Bisa dibilang, utang Pemerintah terus bertambah dari masa ke masa. Mulai dari era orde lama, orde baru, hingga era reformasi. Berdasarkan catatan Bank Dunia, utang luar negeri Indonesia naik lebih dari dua kali lipat dalam 10 tahun terakhir.

Sudah sekitar tujuh kali pergantian presiden, nampaknya belum mampu mengantarkan Indonesia untuk keluar dari lilitan utang luar negeri. Masing-Masing presiden justru dinilai melanjutkan tongkat estafet warisan utang untuk presiden selanjutnya.

Kementerian Keuangan RI mencatat, sampai akhir Desember 2020 total utang pemerintah mencapai angka Rp6.074,56 triliun sehingga rasio utang pemerintah terhadap PDB sebesar 38,68 persen.

Secara nominal, utang pemerintah ini mengalami peningkatan dibandingkan periode yang sama di tahun lalu. Hal ini disebabkan, pelemahan ekonomi sebagai akibat dari pandemi Covid-19.

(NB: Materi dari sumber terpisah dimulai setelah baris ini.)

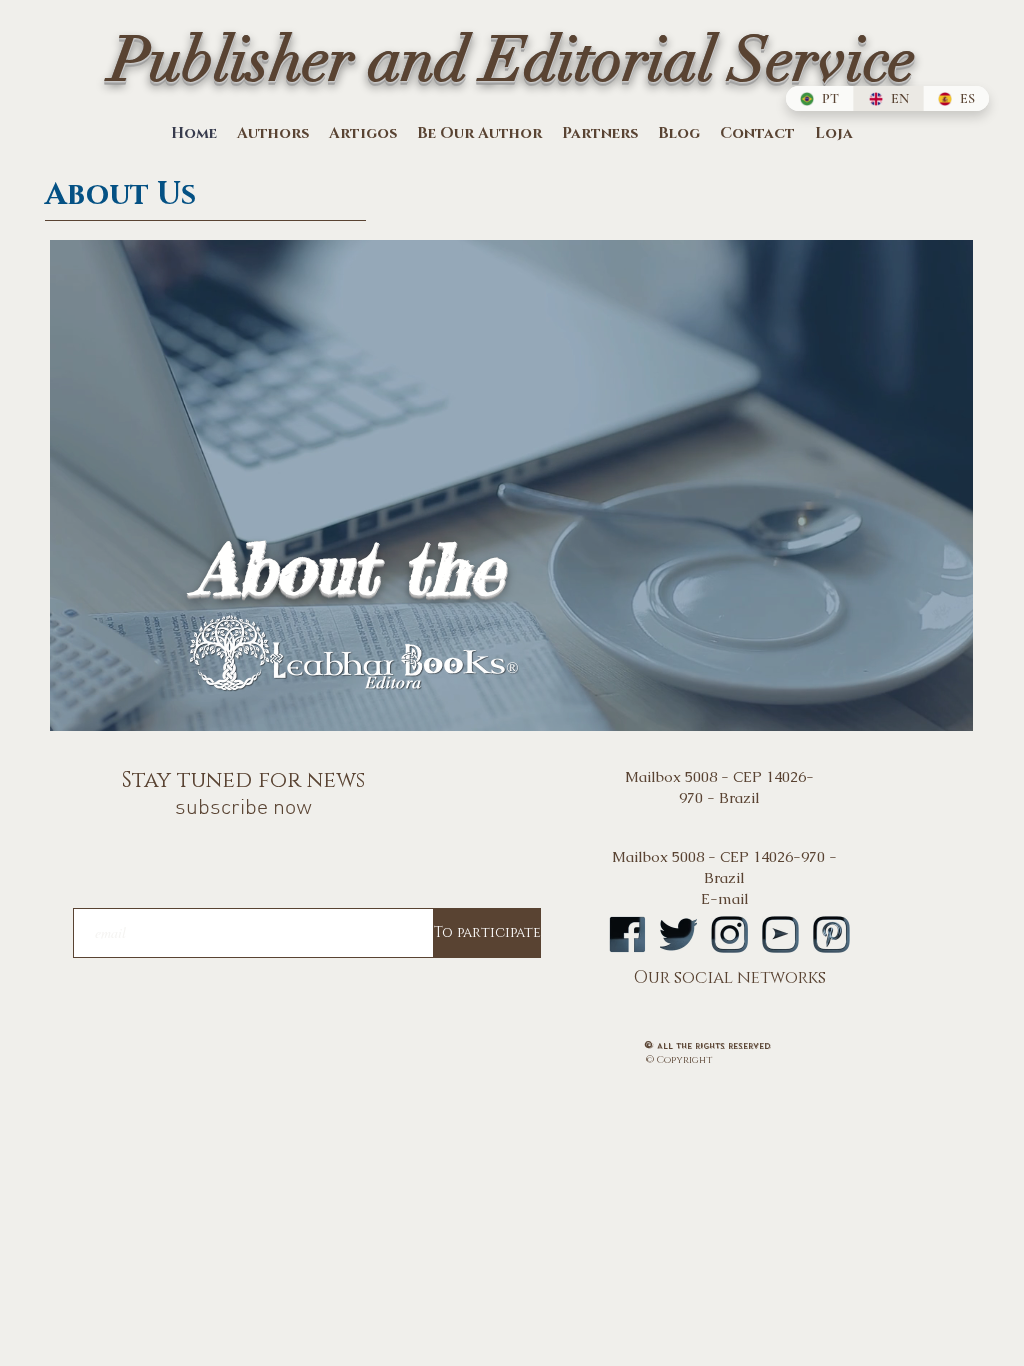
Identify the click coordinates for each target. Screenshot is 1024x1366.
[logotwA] (678, 934)
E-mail (725, 898)
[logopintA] (831, 934)
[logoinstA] (729, 934)
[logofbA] (627, 934)
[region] (511, 489)
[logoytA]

Sebagaimana diketahui, menurut data Kementerian Keuangan, hingga akhir Mei 2021 utang pemerintah tembus Rp6.418,15 triliun dengan rasio utang pemerintah terhadap PDB sebesar 40,49%. Akankan prediksi BPK benar-benar menjadi nyata atau itu hanyalah kekhawatiran yang tidak perlu dirisaukan?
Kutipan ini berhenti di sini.